Bei Corona kann es keine totale Sicherheit geben
Schulchaos, Verunsicherung im Land: alles hausgemacht. Dennoch müssen wir einen Weg finden, um nicht täglich in Schockstarre zu verfallen.
Glücklich, wer verschont geblieben ist von dem Tsunami an Verunsicherung und Aufgeregtheit, der angesichts der stark gestiegenen Infektionszahlen gerade das Land überrollt. Vor allem die Schulen. Tagelanges Warten auf Testergebnisse trieb Lehrer und Eltern mitunter an den Rand der Verzweiflung.
Wer muss wann in Quarantäne? Warum müssen bei Verdacht nicht alle daheimbleiben? Wie ist das mit Geschwistern? Wie die ausfallenden Lehrer ersetzen? Und wie die Kontakte nach vielen Tagen des Wartens zurückverfolgen, wenn ein Fall bestätigt wird?
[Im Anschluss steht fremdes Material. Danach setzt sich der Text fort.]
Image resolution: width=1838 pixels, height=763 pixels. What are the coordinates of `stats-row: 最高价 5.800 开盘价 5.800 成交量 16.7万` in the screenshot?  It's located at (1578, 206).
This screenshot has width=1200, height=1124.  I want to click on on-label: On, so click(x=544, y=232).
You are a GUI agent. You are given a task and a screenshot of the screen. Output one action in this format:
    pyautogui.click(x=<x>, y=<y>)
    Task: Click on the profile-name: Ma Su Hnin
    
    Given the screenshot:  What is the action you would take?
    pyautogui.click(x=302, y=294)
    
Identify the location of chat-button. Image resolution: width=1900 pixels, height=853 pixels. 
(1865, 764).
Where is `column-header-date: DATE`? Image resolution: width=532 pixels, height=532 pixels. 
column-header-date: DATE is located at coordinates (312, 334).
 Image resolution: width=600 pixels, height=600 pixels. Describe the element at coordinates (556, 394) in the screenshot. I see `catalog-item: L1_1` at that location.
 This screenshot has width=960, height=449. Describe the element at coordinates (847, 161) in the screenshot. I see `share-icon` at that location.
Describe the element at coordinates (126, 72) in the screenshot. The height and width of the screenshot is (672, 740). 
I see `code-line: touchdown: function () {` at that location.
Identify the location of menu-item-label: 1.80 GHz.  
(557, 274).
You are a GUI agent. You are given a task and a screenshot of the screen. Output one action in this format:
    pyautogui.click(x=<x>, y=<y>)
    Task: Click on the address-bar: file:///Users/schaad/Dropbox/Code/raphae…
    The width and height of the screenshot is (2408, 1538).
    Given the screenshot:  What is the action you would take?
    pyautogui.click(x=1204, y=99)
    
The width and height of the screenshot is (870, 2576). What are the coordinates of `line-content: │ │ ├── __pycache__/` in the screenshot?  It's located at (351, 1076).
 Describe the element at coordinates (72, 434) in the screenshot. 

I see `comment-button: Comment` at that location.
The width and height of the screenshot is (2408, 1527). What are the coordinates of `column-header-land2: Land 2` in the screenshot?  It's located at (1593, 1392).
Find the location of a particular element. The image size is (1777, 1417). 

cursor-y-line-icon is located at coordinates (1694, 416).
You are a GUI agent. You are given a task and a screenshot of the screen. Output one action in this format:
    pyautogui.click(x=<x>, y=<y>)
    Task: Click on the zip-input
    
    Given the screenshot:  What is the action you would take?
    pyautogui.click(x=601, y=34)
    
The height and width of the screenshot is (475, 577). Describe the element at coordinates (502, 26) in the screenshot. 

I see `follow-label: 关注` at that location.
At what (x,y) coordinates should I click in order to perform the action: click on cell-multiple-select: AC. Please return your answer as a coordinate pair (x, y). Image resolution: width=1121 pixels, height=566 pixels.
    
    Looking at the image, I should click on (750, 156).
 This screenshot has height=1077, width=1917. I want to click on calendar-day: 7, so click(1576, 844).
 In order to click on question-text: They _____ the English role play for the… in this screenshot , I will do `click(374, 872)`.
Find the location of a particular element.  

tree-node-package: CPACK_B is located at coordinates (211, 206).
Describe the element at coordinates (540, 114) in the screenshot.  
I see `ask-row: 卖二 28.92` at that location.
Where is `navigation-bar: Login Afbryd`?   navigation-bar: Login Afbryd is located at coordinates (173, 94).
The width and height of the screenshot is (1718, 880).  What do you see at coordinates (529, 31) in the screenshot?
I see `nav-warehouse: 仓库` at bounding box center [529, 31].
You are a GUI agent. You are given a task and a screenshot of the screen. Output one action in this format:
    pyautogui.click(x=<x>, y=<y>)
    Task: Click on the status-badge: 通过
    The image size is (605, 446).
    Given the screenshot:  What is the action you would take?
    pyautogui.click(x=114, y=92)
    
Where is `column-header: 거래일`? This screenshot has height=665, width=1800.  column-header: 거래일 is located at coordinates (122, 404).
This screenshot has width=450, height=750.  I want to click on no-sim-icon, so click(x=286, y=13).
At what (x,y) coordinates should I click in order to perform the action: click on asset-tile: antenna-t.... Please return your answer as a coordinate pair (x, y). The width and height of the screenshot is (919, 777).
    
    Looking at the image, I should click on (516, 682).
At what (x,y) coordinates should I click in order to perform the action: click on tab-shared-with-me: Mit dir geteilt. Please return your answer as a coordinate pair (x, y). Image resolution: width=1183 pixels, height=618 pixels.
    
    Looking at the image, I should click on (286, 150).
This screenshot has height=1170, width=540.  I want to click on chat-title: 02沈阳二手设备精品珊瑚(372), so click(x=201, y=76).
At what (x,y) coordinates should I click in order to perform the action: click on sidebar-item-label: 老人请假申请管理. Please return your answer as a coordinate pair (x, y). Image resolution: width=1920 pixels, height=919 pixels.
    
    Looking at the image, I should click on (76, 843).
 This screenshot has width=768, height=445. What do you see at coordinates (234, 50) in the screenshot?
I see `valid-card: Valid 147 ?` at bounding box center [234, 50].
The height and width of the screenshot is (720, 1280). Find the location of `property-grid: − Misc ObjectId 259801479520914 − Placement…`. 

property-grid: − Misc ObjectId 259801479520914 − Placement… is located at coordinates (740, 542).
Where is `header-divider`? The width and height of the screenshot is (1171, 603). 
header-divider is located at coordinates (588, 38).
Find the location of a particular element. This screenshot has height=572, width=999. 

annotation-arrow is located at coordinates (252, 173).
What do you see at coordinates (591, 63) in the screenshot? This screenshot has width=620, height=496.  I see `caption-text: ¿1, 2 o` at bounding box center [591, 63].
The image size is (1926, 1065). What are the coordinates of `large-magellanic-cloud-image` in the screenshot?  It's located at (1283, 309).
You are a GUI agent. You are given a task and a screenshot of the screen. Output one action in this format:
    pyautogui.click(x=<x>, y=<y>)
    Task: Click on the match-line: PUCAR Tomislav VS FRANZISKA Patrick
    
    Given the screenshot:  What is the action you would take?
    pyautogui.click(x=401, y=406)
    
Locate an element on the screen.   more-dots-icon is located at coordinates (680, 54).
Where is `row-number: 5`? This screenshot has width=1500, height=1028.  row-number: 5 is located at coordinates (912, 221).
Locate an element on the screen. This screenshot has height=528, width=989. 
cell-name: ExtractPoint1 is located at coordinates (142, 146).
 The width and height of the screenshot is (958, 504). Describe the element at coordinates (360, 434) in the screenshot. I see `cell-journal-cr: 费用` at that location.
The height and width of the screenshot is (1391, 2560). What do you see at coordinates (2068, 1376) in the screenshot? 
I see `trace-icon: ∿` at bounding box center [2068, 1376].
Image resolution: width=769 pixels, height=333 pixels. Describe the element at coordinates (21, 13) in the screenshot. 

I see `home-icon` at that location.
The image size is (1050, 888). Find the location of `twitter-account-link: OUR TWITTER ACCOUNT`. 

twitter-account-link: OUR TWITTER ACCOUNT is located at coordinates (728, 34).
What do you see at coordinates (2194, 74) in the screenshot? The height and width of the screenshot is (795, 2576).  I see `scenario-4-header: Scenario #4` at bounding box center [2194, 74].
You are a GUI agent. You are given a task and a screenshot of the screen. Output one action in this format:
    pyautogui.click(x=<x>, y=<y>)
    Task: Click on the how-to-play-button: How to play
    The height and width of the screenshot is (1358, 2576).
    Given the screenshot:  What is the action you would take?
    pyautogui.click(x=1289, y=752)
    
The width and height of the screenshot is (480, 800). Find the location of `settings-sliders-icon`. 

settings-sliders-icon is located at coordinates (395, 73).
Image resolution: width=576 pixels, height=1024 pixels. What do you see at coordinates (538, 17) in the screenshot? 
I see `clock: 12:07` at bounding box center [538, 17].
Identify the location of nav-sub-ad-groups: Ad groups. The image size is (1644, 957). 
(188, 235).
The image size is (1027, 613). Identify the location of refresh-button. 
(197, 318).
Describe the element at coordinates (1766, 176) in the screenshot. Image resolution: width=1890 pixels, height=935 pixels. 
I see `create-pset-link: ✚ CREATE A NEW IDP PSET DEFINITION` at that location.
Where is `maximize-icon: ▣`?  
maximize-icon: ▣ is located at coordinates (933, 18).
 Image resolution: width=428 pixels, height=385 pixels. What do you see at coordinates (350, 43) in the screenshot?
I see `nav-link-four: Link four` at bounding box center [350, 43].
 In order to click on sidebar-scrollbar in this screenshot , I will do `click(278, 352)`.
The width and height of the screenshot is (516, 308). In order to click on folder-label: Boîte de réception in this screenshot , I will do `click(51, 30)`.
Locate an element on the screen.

Klare Antworten gab es kaum. Viele Direktorinnen und Direktoren waren auf sich allein gestellt.
Dabei hätte die Situation nicht derart aus den Fugen geraten müssen. Natürlich gibt es keine Betriebsanleitung für eine Pandemie. Doch das aktuelle Chaos ist hausgemacht. Einerseits, weil Bund und Länder – exemplarisch sei Österreichs einzige Millionenstadt Wien genannt – komplett unterschätzt haben, wie rasant die Infektionszahlen und damit auch die Anfragen bei der Hotline 1450 nach dem Sommer steigen würden. Andererseits, weil die Regierung seit Wochen widersprüchliche Signale aussendet. Da die Ampel auf Grün, dort auf Orange, aber an den Schulen auf Gelb. Da Maske runter, dort Maske rauf. Da Sperrstunde um 22 Uhr, dort nicht. Wer soll sich da noch auskennen? Die viel beschworene Einigkeit war einmal. Dass der Wien-Wahlkampf das Handeln mitbestimmt, trägt nicht zur Beruhigung bei.
Die Politik sollte daher rasch ihre Hausaufgaben erledigen und zurück zu einer Linie finden. In der Schule wurde der erste Schritt getan. Wenn das mit den schnellen und einfachen Gurgeltests so funktioniert wie angekündigt, ist viel gewonnen.
Dennoch: Totale Sicherheit gibt es auch nicht mit den besten Regeln. Ohne das Virus bagatellisieren zu wollen: Wir werden einen Weg finden müssen, damit zu leben, ohne täglich in eine Schockstarre zu verfallen. Nehmen wir die Grundregeln ernst (Maske, Abstand, Hygiene), aber akzeptieren wir, dass ein Restrisiko bleibt. Und vertrauen wir auf die Wissenschaft, die dem Virus täglich näher rückt. Kindergarten- und Volksschulkinder etwa spielen bei der Ausbreitung keine zentrale Rolle. Das war im Frühling noch nicht klar. Und: Wenn Kinder krank werden, sind zu 90 Prozent andere Viren im Spiel als Corona. Das spiegeln auch die Schulen: Neun von zehn Verdachtsfällen waren bisher Fehlalarme. Zum Glück. – Es mehren sich Rufe, dem Virus verstärkt mit einer ernsthaften Gelassenheit zu begegnen. Schön wär’s.